This article originally appeared in the National Post.
By Bruce Pardy, August 25, 2023
The Ontario College of Psychologists can re-educate Jordan Peterson. So said the Ontario Divisional Court on Wednesday. In November 2022, the College ordered Peterson, a prominent public intellectual and emeritus University of Toronto psychology professor, to undergo remedial education because of statements he made on social media. Peterson argued that the order infringed his freedom of expression. But the Divisional Court deferred to the college, a body created by provincial legislation, concluding that the order was a reasonable exercise of the regulator’s authority. In the era of judicial deference to the administrative state, constitutional rights do not mean what many Canadians think they mean.
The Supreme Court of Canada is largely to blame.
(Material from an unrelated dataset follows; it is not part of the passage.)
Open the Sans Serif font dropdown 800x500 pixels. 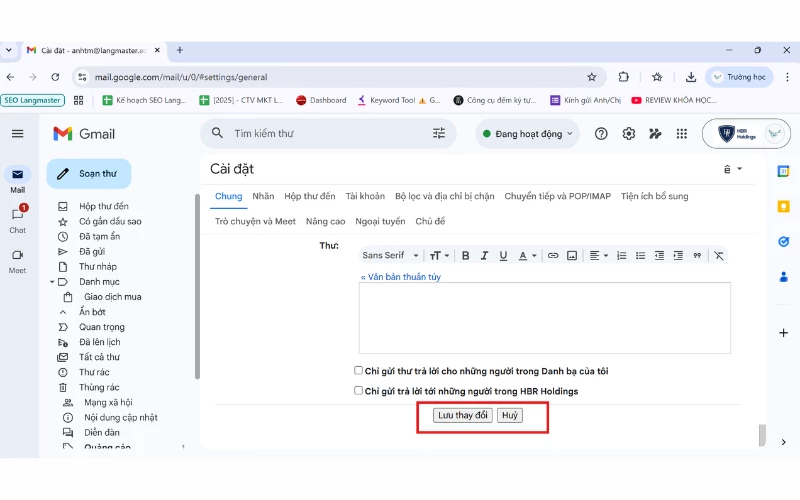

In most circumstances, regulatory bodies are not required to apply the law correctly, the Supreme Court has said, but only “reasonably.” In other words, in certain contexts a regulator can be legally wrong if it is not unreasonably wrong. “’Administrative justice’ will not always look like ‘judicial justice’,” the court wrote in 2019 in its leading administrative law case, Canada (Minister of Citizenship and Immigration) v. Vavilov, “a court … does not ask what decision it would have made in place of that of the administrative decision maker … or seek to determine the ‘correct’ solution to the problem.”
But the story gets worse. In cases involving the Charter of Rights and Freedoms, regulatory bodies can infringe charter rights if they do so “proportionately.” In its 2012 decision in Doré v. Barreau du Québec, the Supreme Court said that regulators must balance charter protections against the statutory objectives the regulator is attempting to achieve. Where a court is reviewing a decision that may infringe a charter right, as in the Peterson case, regulators are entitled to deference if the decision “falls within a range of possible, acceptable outcomes.”
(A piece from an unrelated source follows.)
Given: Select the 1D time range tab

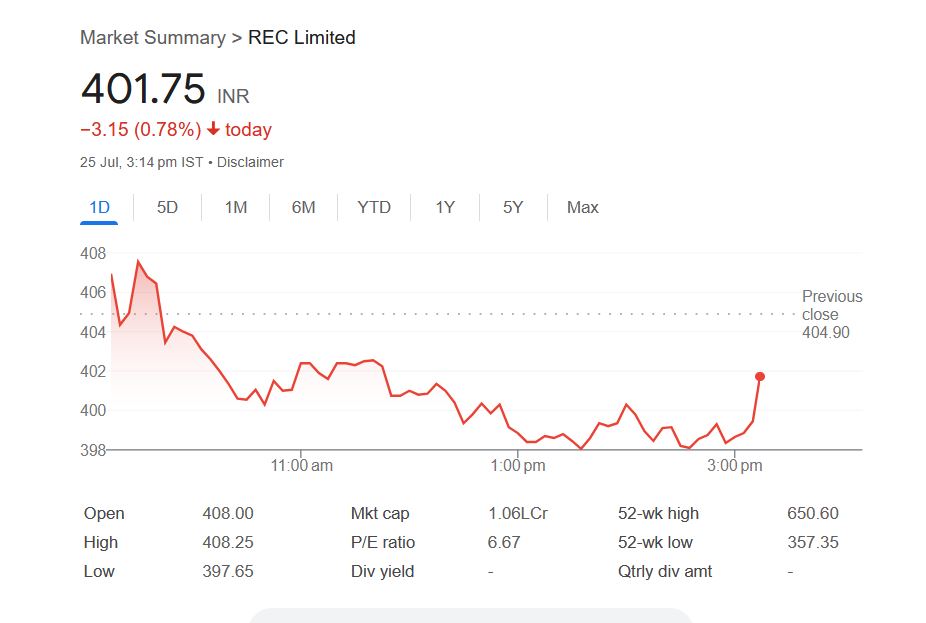Looking at the screenshot, I should [99, 207].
And it is even worse than that. The court has enabled regulatory bodies to ignore charter rights altogether if they instead balance imaginary “charter values,” mentioned nowhere in the text, by which they mean progressive ideals such as equity, social justice and group dignity. In 2018, for instance, the court allowed the law societies of Ontario and British Columbia to refuse approval of Trinity Western University’s proposed law school because of its religious community covenant, allowing the regulators’ pursuit of equity in the name of public interest to obliterate freedom of religion.
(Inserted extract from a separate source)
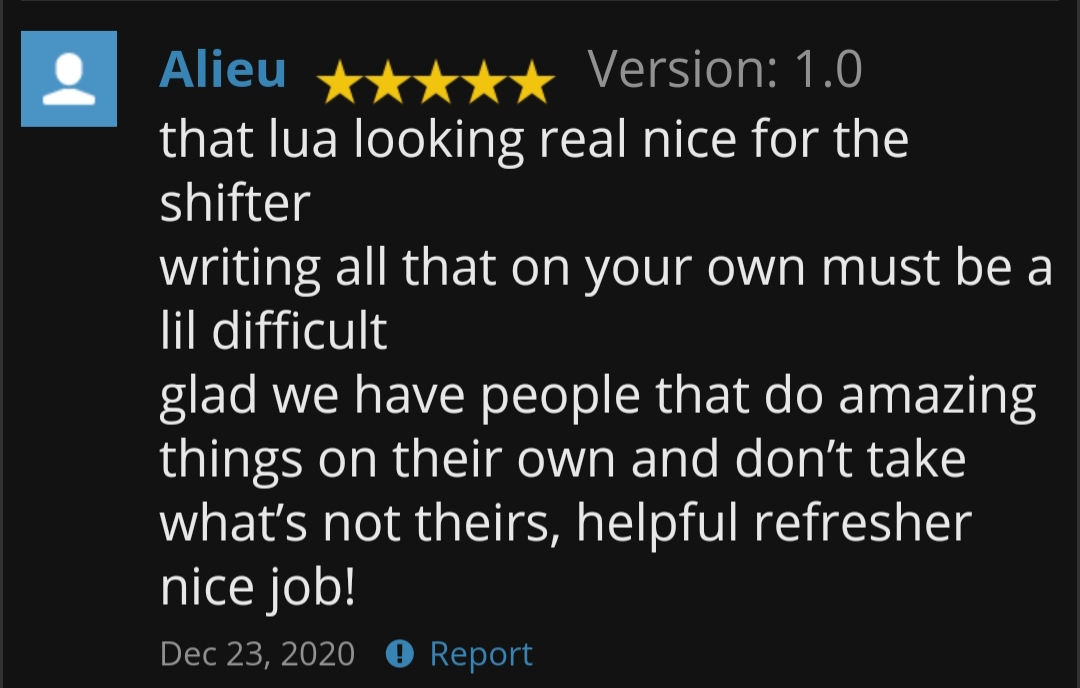Report this review via Report link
Our government was not supposed to work this way. In principle, the administrative branch is powerless except for specific statutory mandates. Judicial review supervises government agencies, including professional regulatory bodies, to ensure they remain within those legislated powers. “I know of no duty of the court which it is more important to observe, and no powers of the court which it is more important to enforce, than its power of keeping public bodies within their rights,” wrote Lindley M.R. in an 1899 UK case. “The moment public bodies exceed their rights they do so to the injury and oppression of private individuals.”
But the legal ground has slowly shifted beneath our feet. We have moved away from the rule of law back towards rule by executive fiat. Judicial deference grants control not to a monarch but to a professional managerial class. Broad discretion in the hands of administrative bodies has become the foundation of our modern system of government.
Deference from the courts makes regulatory witch hunts possible, when carefully crafted in the guise of “unprofessional conduct,” “civility” or “undermining public trust in the profession”. Professional regulators can turn their focus from ensuring competence and ethical practice to political compliance. In Peterson’s case, complaints did not come from clients nor relate to his psychology practice, which he ceased in 2017. Instead, they largely targeted Peterson’s tweets on political topics such as Justin Trudeau and his chief of staff, an Ottawa city councillor, the climate change agenda, and transgender activism.
Under the College’s order, Peterson must pay for the remediation himself. The sessions will end when the “coach” determines that Peterson is appropriately re-educated. Yet the College insists that the order is not disciplinary. In fact, the college’s committee did not conduct a disciplinary hearing and never concluded that Peterson committed professional misconduct. Nevertheless, the college has promised that failing to complete the program may result in an allegation of professional misconduct and the commencement of actual disciplinary proceedings.
In principle, remedies and punishments are to be imposed only after a matter has been adjudicated and an accused found guilty. But courts have deferred to regulators in this respect as well. And the practice is growing. The Law Society of Ontario proposes to give its Proceedings Authorization Committee similar powers to require lawyers to submit to re-education, even if the committee concludes that there are no grounds for a disciplinary hearing.
Peterson is not alone. Across the country, regulators are becoming ever more insistent on ideological concurrence. Law societies are instituting politically laden “cultural competence” requirements. Medical regulators have sanctioned doctors for expressing medical opinions contrary to approved COVID narratives. Nurses and teachers cannot safely voice doubts about transgenderism or “anti-racist” agendas inside their institutions. Deference empowers the tyranny of the administrative state.
Bruce Pardy is executive director of Rights Probe, professor of law at Queen’s University and senior fellow at the Macdonald-Laurier Institute.